ON THE MEASUREMENT OF PARTY CLASS POSITIONS: THE CASE OF CANADIAN FEDERAL POLITICAL PARTIES

Authors


  • *I am indebted to the Canada Council and the H.H Rackham School of Graduate Studies at the University of Michigan for financial support during the time when this research was done. I am also indebted to P. Converse, W. Gamson, G. Iversen, D. Segal, R. Pierce, M. Heirich, M. Schwartz, M. Pinard, and R.F. Hamilton for reactions to various parts of the research of which this is a part. None of the above bears any responsibility for the opinions expressed here.

Abstract

La classification standard de la position de classe des partis politiques canadiens a étéétabli par Robert Alford dans son très important ouvrage, Party and Society. La classification d'Alford est reexaminée en utilisant six mesures distinctes. Cinq des six sont en désaccord avec Alford. Les Libéraux sont souvent vus comme relativement conservateurs alors que quatre mesures placent le Crédit Social comme plus libéral que les deux partis principaux. Cette analyse est suivie d'une discussion de la mensuration de la position de classe d'un parti et d'un essai d'explication du cas du Canada. On suggère qu'un modèle à deux dimensions soit utilisé pour la classification des partis politiques.

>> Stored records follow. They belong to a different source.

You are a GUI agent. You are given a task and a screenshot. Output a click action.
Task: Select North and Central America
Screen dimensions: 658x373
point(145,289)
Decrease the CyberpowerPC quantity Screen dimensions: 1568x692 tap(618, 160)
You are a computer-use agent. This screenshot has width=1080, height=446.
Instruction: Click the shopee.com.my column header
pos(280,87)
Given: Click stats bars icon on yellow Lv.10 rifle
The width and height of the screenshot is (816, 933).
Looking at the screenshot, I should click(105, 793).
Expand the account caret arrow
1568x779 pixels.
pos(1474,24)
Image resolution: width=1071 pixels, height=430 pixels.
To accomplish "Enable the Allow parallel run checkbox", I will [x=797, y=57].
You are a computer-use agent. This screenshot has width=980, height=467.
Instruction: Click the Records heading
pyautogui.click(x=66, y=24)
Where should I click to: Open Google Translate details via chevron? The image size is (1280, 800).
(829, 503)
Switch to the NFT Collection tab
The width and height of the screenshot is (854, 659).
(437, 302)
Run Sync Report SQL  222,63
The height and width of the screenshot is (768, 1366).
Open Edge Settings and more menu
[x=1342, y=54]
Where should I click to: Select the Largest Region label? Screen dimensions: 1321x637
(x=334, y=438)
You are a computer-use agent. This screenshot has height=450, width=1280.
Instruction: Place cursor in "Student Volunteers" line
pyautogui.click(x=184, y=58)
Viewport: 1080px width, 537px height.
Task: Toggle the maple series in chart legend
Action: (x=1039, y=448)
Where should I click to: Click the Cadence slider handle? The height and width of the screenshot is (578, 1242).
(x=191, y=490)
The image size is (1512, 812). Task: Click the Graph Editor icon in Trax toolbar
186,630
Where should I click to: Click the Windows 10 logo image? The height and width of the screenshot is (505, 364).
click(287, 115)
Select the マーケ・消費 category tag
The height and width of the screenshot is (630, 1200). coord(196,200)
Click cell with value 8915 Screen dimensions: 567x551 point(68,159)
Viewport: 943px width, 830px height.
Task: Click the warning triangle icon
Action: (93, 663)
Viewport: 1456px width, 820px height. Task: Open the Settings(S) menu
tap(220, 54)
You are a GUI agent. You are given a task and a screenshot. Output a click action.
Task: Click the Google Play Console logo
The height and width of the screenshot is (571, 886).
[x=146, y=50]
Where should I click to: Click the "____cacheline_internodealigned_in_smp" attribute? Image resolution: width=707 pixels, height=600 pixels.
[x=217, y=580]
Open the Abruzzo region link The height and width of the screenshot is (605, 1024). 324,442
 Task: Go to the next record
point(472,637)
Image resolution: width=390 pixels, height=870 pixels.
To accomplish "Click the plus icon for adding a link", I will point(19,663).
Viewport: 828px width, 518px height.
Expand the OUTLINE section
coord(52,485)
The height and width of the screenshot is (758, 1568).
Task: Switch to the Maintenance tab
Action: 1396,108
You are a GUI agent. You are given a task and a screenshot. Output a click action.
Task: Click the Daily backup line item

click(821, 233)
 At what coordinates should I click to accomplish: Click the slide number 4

The standard classification of the class positions of Canadian political parties was established by Robert Alford in his very important book, Party and Society. Alford's classification is re-examined using six separate measures. Five out of six disagree with Alford. The Liberals are often seen as relatively conservative while four measures place Social Credit as more liberal than both the major parties. Discussion of measurement of party class positions and an attempt at explanation of the Canadian case follows. It is suggested that a bidimensional framework be used to classify political parties.